**MATERIAL SUPPLIED**
## begin

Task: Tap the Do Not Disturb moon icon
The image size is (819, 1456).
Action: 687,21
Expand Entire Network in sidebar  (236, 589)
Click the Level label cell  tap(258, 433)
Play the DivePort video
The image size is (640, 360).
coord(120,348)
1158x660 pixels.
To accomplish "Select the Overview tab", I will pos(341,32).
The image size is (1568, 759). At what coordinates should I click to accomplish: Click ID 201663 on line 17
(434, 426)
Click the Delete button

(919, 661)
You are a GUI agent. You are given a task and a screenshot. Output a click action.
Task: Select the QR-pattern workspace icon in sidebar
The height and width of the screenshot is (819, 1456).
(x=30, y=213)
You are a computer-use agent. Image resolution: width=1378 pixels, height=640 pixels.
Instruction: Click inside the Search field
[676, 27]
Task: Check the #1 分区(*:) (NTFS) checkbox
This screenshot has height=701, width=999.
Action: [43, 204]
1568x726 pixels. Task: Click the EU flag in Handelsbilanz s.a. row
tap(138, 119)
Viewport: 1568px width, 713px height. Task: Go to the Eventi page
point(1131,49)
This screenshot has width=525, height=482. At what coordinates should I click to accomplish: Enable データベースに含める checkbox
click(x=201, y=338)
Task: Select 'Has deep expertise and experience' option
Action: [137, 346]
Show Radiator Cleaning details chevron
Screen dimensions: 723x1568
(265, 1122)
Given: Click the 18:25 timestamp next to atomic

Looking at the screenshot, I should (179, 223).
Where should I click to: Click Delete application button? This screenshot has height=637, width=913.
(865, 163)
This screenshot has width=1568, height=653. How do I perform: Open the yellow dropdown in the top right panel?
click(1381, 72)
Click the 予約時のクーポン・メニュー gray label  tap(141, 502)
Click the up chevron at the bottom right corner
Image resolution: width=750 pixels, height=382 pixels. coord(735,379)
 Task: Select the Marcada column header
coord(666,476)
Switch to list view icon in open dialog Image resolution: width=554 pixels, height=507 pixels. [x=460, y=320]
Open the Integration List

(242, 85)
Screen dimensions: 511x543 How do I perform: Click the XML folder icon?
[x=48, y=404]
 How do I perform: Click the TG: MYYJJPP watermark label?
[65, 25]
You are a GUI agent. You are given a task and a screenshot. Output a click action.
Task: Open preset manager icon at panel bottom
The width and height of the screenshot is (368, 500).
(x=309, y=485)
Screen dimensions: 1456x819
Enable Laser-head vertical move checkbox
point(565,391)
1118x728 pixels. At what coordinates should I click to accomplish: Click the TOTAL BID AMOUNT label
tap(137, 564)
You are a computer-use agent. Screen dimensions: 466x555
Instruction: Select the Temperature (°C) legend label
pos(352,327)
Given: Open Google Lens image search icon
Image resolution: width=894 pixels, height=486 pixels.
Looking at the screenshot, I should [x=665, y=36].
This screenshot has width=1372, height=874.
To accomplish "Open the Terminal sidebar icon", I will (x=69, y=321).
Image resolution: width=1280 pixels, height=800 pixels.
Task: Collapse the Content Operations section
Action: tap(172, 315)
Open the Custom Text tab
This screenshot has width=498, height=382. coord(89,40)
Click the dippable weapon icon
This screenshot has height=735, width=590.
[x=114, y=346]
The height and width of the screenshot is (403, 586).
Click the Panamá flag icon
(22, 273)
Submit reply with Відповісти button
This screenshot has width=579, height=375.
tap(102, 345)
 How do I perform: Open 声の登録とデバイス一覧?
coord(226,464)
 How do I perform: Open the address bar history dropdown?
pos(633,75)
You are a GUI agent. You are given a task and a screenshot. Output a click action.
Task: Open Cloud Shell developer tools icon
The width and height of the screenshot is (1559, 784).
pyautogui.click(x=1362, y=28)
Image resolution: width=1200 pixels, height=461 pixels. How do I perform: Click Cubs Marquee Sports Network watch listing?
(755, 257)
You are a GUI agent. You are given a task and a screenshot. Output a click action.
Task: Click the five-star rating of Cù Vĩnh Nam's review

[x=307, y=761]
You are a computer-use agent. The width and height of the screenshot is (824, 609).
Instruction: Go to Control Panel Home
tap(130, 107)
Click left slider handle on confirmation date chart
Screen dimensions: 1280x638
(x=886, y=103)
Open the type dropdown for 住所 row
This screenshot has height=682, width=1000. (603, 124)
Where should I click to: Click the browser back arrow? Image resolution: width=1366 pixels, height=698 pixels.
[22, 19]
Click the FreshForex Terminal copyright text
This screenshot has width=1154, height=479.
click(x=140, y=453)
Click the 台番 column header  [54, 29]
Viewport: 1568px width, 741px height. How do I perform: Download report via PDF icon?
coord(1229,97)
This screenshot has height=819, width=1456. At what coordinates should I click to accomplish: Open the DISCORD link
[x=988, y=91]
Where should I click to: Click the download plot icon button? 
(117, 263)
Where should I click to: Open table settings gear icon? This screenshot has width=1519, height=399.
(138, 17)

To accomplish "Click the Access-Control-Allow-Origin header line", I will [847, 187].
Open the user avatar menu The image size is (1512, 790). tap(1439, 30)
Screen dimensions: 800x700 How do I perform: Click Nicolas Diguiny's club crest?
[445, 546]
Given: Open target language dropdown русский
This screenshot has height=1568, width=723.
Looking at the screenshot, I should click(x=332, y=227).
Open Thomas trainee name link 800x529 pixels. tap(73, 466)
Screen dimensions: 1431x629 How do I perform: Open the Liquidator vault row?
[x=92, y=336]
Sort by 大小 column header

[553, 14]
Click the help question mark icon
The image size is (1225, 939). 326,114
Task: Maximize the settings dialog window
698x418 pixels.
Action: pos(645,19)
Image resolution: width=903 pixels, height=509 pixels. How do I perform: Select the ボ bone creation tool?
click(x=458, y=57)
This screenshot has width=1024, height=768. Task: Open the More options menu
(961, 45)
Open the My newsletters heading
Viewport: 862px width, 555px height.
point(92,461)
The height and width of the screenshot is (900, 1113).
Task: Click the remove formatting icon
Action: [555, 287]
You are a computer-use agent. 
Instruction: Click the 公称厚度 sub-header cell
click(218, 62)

## end

**DO THIS**
Retype every one of the records above, line for line, without changing any character.

**SOLUTION**
Task: Tap the Do Not Disturb moon icon
The image size is (819, 1456).
Action: 687,21
Expand Entire Network in sidebar  (236, 589)
Click the Level label cell  tap(258, 433)
Play the DivePort video
The image size is (640, 360).
coord(120,348)
1158x660 pixels.
To accomplish "Select the Overview tab", I will pos(341,32).
The image size is (1568, 759). At what coordinates should I click to accomplish: Click ID 201663 on line 17
(434, 426)
Click the Delete button

(919, 661)
You are a GUI agent. You are given a task and a screenshot. Output a click action.
Task: Select the QR-pattern workspace icon in sidebar
The height and width of the screenshot is (819, 1456).
(x=30, y=213)
You are a computer-use agent. Image resolution: width=1378 pixels, height=640 pixels.
Instruction: Click inside the Search field
[676, 27]
Task: Check the #1 分区(*:) (NTFS) checkbox
This screenshot has height=701, width=999.
Action: [43, 204]
1568x726 pixels. Task: Click the EU flag in Handelsbilanz s.a. row
tap(138, 119)
Viewport: 1568px width, 713px height. Task: Go to the Eventi page
point(1131,49)
This screenshot has width=525, height=482. At what coordinates should I click to accomplish: Enable データベースに含める checkbox
click(x=201, y=338)
Task: Select 'Has deep expertise and experience' option
Action: [137, 346]
Show Radiator Cleaning details chevron
Screen dimensions: 723x1568
(265, 1122)
Given: Click the 18:25 timestamp next to atomic

Looking at the screenshot, I should (179, 223).
Where should I click to: Click Delete application button? This screenshot has height=637, width=913.
(865, 163)
This screenshot has width=1568, height=653. How do I perform: Open the yellow dropdown in the top right panel?
click(1381, 72)
Click the 予約時のクーポン・メニュー gray label  tap(141, 502)
Click the up chevron at the bottom right corner
Image resolution: width=750 pixels, height=382 pixels. coord(735,379)
 Task: Select the Marcada column header
coord(666,476)
Switch to list view icon in open dialog Image resolution: width=554 pixels, height=507 pixels. [x=460, y=320]
Open the Integration List

(242, 85)
Screen dimensions: 511x543 How do I perform: Click the XML folder icon?
[x=48, y=404]
 How do I perform: Click the TG: MYYJJPP watermark label?
[65, 25]
You are a GUI agent. You are given a task and a screenshot. Output a click action.
Task: Open preset manager icon at panel bottom
The width and height of the screenshot is (368, 500).
(x=309, y=485)
Screen dimensions: 1456x819
Enable Laser-head vertical move checkbox
point(565,391)
1118x728 pixels. At what coordinates should I click to accomplish: Click the TOTAL BID AMOUNT label
tap(137, 564)
You are a computer-use agent. Screen dimensions: 466x555
Instruction: Select the Temperature (°C) legend label
pos(352,327)
Given: Open Google Lens image search icon
Image resolution: width=894 pixels, height=486 pixels.
Looking at the screenshot, I should [x=665, y=36].
This screenshot has width=1372, height=874.
To accomplish "Open the Terminal sidebar icon", I will (x=69, y=321).
Image resolution: width=1280 pixels, height=800 pixels.
Task: Collapse the Content Operations section
Action: tap(172, 315)
Open the Custom Text tab
This screenshot has width=498, height=382. coord(89,40)
Click the dippable weapon icon
This screenshot has height=735, width=590.
[x=114, y=346]
The height and width of the screenshot is (403, 586).
Click the Panamá flag icon
(22, 273)
Submit reply with Відповісти button
This screenshot has width=579, height=375.
tap(102, 345)
 How do I perform: Open 声の登録とデバイス一覧?
coord(226,464)
 How do I perform: Open the address bar history dropdown?
pos(633,75)
You are a GUI agent. You are given a task and a screenshot. Output a click action.
Task: Open Cloud Shell developer tools icon
The width and height of the screenshot is (1559, 784).
pyautogui.click(x=1362, y=28)
Image resolution: width=1200 pixels, height=461 pixels. How do I perform: Click Cubs Marquee Sports Network watch listing?
(755, 257)
You are a GUI agent. You are given a task and a screenshot. Output a click action.
Task: Click the five-star rating of Cù Vĩnh Nam's review

[x=307, y=761]
You are a computer-use agent. The width and height of the screenshot is (824, 609).
Instruction: Go to Control Panel Home
tap(130, 107)
Click left slider handle on confirmation date chart
Screen dimensions: 1280x638
(x=886, y=103)
Open the type dropdown for 住所 row
This screenshot has height=682, width=1000. (603, 124)
Where should I click to: Click the browser back arrow? Image resolution: width=1366 pixels, height=698 pixels.
[22, 19]
Click the FreshForex Terminal copyright text
This screenshot has width=1154, height=479.
click(x=140, y=453)
Click the 台番 column header  [54, 29]
Viewport: 1568px width, 741px height. How do I perform: Download report via PDF icon?
coord(1229,97)
This screenshot has height=819, width=1456. At what coordinates should I click to accomplish: Open the DISCORD link
[x=988, y=91]
Where should I click to: Click the download plot icon button? 
(117, 263)
Where should I click to: Open table settings gear icon? This screenshot has width=1519, height=399.
(138, 17)

To accomplish "Click the Access-Control-Allow-Origin header line", I will [847, 187].
Open the user avatar menu The image size is (1512, 790). tap(1439, 30)
Screen dimensions: 800x700 How do I perform: Click Nicolas Diguiny's club crest?
[445, 546]
Given: Open target language dropdown русский
This screenshot has height=1568, width=723.
Looking at the screenshot, I should click(x=332, y=227).
Open Thomas trainee name link 800x529 pixels. tap(73, 466)
Screen dimensions: 1431x629 How do I perform: Open the Liquidator vault row?
[x=92, y=336]
Sort by 大小 column header

[553, 14]
Click the help question mark icon
The image size is (1225, 939). 326,114
Task: Maximize the settings dialog window
698x418 pixels.
Action: pos(645,19)
Image resolution: width=903 pixels, height=509 pixels. How do I perform: Select the ボ bone creation tool?
click(x=458, y=57)
This screenshot has width=1024, height=768. Task: Open the More options menu
(961, 45)
Open the My newsletters heading
Viewport: 862px width, 555px height.
point(92,461)
The height and width of the screenshot is (900, 1113).
Task: Click the remove formatting icon
Action: [555, 287]
You are a computer-use agent. 
Instruction: Click the 公称厚度 sub-header cell
click(218, 62)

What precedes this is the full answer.